Is it possible to determine the order of $E(\mathbb F_q)$ given $a, b, q$ without enumerating the points?

• check 'algorithm of schoof' :) (sry not time for long answer) Sep 3, 2015 at 15:37

There is a rather deep polynomial‑time algorithm for counting the $$\mathbb F_q$$‑rational points of an elliptic curve published by René Schoof in 1985 (with subsequent improvements by Noam Elkies and A. O. L. Atkin). It is based on two core ideas:

• The number of points is closely linked to a functional equation $$\varphi^2-t\varphi+q = 0 \qquad\in\operatorname{End}(E)$$ that the Frobenius endomorphism $$\varphi\colon\;E\to E,\;\begin{cases}\mathcal O&\mapsto \mathcal O\\(x,y)&\mapsto (x^q,y^q) \end{cases}$$ satisfies in the endomorphism ring of $$E$$. If $$t\in\mathbb Z$$ is chosen such that this equation holds, it is called the trace of Frobenius and one can show that $$\#E(\mathbb F_q)=q+1-t \text.$$ (The reason $$\varphi$$ has anything to do with point counting is that it leaves exactly the points with coordinates in $$\mathbb F_q$$ invariant.)
• For odd $$\ell$$, there exist division polynomials $$\psi_\ell\in\mathbb F_q[x]$$ which vanish precisely on the $$x$$‑coordinates of the finite $$\ell$$‑torsion points of $$E$$. Therefore, one can compute $$t\bmod\ell$$ by checking for which $$k\in\{0,\dots,\ell{-}1\}$$ the functional equation $$\varphi^2-k\varphi+q=0$$ holds on a symbolic point $$(x,y)$$ where $$x$$ is a hypothetical root of $$\psi_\ell$$; in other words, this involves evaluating the endomorphism modulo $$\psi_\ell$$. The modular reduction is what makes this step polynomial‑time: The evaluation now works on symbolic points whose size is polynomially bounded in $$\ell$$, rather than (without any reduction) in $$q$$. Having computed $$t\bmod\ell$$ for a sufficiently large set $$L$$ of odd primes (according to Hasse's theorem, $$\prod_{\ell\in L}\ell>4\sqrt q$$ is enough), the Chinese remainder theorem can be used to reconstruct the trace of Frobenius $$t$$, thereby yielding the number of $$\mathbb F_q$$‑rational points $$\#E(\mathbb F_q)$$ on $$E$$.

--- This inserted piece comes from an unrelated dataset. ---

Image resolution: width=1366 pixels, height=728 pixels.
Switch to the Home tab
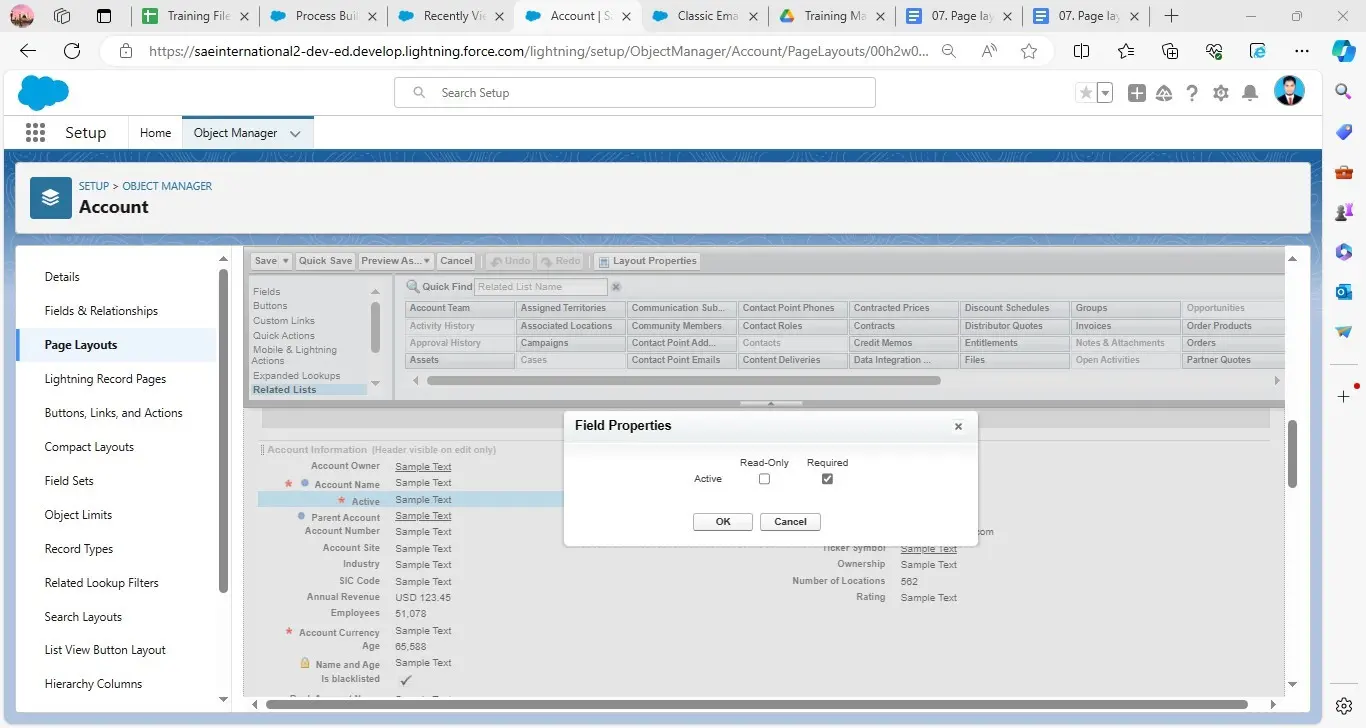click(155, 133)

Of course, there are implementations of (the improved variants of) this algorithm in popular computer algebra systems. Using SageMath, the number of $$\mathbb F_{q^n}$$‑rational points of an elliptic curve $$y^2+a_1xy+a_3y=x^3+a_2x^2+a_4x+a_6$$ defined over $$\mathbb F_q$$ can be computed as:

EllipticCurve(GF(q), [a1,a2,a3,a4,a6]).cardinality(extension_degree=n)

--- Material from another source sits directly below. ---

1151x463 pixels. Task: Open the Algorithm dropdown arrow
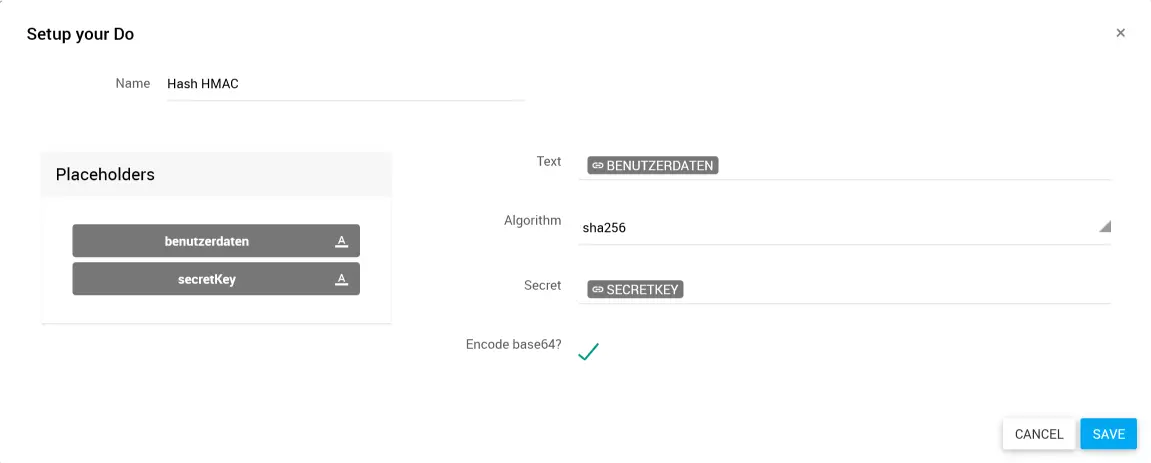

As yyyyyyy mentioned for counting number of points on elliptic curve over $\mathbb F_p$ we can use Elkies method. But for extension of fields use of this theorem make it so easy:

Theorem : Let $E$ be an elliptic curve defined over $F_q$, and let $\#E(F_q ) = q +1−t$. Then $\#E(F_{q^n} ) = q^n + 1 − V_n$ for all $n ≥ 2$, where $\{V_n\}$ is the sequence defined recursively by $V_0 = 2, V_1 = t$, and $V_n = V_1V_{n−1}−qV_{n−2}$ for $n ≥ 2$.